JoAnn Brenner Carpenter, age 84, a Corpus Christi resident for more than 65 years who was a teacher and guidance counselor here for more than 37 years, died Wednesday, February 3, after a long illness. She was born in San Antonio in 1932 to the late Henry and Esther Brenner.
She attended Jefferson High School in San Antonio and served on the school’s girl lassos, an entertainment marching group.
In Corpus Christi, she will be especially remembered by many former second-graders at Carroll Lane Elementary School (now Mary Helen Berlanga Elementary) and by hundreds of high school students for whom she served as a guide on visits to several nations, including, France, Germany, Portugal, Australia and China as part of the Corpus Christi Independent School District’s “People to People” program in the 1970’s and 1980’s.
In addition to the regular Carroll Lane school program, she organized a Carroll Lane second grade ukulele band which performed for student events. For years after leaving Carroll Lane School she was delighted to be recognized by her now-grown former students still remembering their ukulele days at Carroll Lane.
JoAnn enrolled at TCU as an art major in 1948. There she met journalism major C. W. Carpenter when they were members of an ice skating club. When Carpenter graduated in 1950, JoAnn dropped out of TCU and followed him to Corpus Christi. They married two weeks later and she entered A & I Kingsville in January 1951, graduating with a teacher’s degree. Later she took a master’s degree at A & I.
After finalizing her master’s degree at A & I, she became a school guidance counselor in Corpus Christi. She eventually served consecutively in that capacity in every local high school at the time of her service.
The Carpenters’ son, John David Carpenter, was born in 1954. Other survivors include a brother, Aubrey Brenner, of Valparaiso, FL; his two children, Ruth Ann of Salt Lake, Utah and Mary Lynn of Panama City, FL, and several nieces and nephews.

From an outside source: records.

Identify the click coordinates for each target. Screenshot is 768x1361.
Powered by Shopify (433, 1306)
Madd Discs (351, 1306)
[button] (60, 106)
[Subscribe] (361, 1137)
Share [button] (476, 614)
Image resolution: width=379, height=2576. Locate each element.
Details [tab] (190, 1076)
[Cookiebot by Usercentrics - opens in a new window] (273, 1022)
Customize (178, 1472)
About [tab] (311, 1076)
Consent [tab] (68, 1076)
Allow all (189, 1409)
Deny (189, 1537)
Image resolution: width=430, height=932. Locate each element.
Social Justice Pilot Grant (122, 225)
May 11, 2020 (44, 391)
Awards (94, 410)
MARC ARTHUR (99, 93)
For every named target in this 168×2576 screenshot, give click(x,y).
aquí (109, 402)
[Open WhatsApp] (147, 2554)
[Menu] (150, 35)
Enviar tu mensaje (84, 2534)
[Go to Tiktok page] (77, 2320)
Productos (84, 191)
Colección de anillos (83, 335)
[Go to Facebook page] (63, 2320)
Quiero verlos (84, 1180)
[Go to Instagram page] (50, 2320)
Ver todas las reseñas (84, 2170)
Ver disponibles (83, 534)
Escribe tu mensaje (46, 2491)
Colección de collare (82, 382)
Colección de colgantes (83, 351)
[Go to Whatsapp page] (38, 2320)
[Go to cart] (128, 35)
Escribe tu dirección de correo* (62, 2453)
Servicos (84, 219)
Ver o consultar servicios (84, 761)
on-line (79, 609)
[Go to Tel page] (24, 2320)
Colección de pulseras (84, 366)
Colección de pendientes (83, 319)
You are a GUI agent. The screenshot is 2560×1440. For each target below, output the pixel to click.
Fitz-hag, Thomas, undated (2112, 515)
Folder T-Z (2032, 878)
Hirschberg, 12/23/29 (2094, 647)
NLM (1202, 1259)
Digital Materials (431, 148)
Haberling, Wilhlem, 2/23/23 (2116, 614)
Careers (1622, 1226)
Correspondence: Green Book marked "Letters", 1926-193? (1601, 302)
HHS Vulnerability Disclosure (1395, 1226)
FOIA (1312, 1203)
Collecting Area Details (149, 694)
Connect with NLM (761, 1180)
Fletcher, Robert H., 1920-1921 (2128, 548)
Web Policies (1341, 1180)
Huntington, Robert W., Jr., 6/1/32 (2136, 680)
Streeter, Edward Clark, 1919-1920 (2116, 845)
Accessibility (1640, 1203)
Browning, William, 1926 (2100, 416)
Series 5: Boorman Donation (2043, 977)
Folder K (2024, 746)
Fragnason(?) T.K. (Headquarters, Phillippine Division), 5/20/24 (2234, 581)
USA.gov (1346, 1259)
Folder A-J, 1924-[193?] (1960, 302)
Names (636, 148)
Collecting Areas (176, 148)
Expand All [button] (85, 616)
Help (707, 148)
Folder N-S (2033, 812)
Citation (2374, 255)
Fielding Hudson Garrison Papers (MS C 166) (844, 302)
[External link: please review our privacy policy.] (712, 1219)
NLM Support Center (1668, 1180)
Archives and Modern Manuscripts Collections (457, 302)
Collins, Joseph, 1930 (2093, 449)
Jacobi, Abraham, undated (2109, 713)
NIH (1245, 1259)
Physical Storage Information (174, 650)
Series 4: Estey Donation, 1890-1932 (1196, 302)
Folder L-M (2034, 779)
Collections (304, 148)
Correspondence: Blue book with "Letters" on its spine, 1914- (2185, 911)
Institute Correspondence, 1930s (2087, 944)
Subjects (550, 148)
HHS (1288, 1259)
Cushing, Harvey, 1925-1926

JoAnn was active in Little Theatre Corpus Christi for several years and received a number of “Sammy Awards”, including for Best Supporting Actress in “The Mousetrap” in 1972 and in “Critics Choice” in 1980.
She was active in the League of Women Voters, as well an active member of a scrabble club and The Red Hat Club, a social group. She retired from the school district service in 1989.
JoAnn was a long-time bird watcher and for many years was an ardent fisherwoman in local salt water and fly fishing in the mountains of New Mexico, Colorado and Oregon.
In 2014 she was stricken with a neurological problem for which she sought help from doctors in Corpus Christi, San Antonio, Houston and New Orleans. Her problems resembled Parkinson’s disease, but no Parkinson’s diagnosis was ever received. Frequent falls related to the neurological problem resulted in a fractured pelvis, followed a year later by a broken hip. Before recovering from these events she developed an abdominal infection from which she never recovered.
JoAnn loved animals, keeping both pet dogs and cats much of her life, and alley cats found her to be ready protector. As a young child, she said her first cat named Willie, slept in her bed. Her final pet is a big alley cat called BeBe, which survives her.
Visitation with the family will be held at Memory Gardens Funeral Home on Tuesday, February 9, 2016 at 1:00 p.m., with a Chapel Service to follow at 2:00 p.m. Interment will follow at Memory Gardens Cemetery.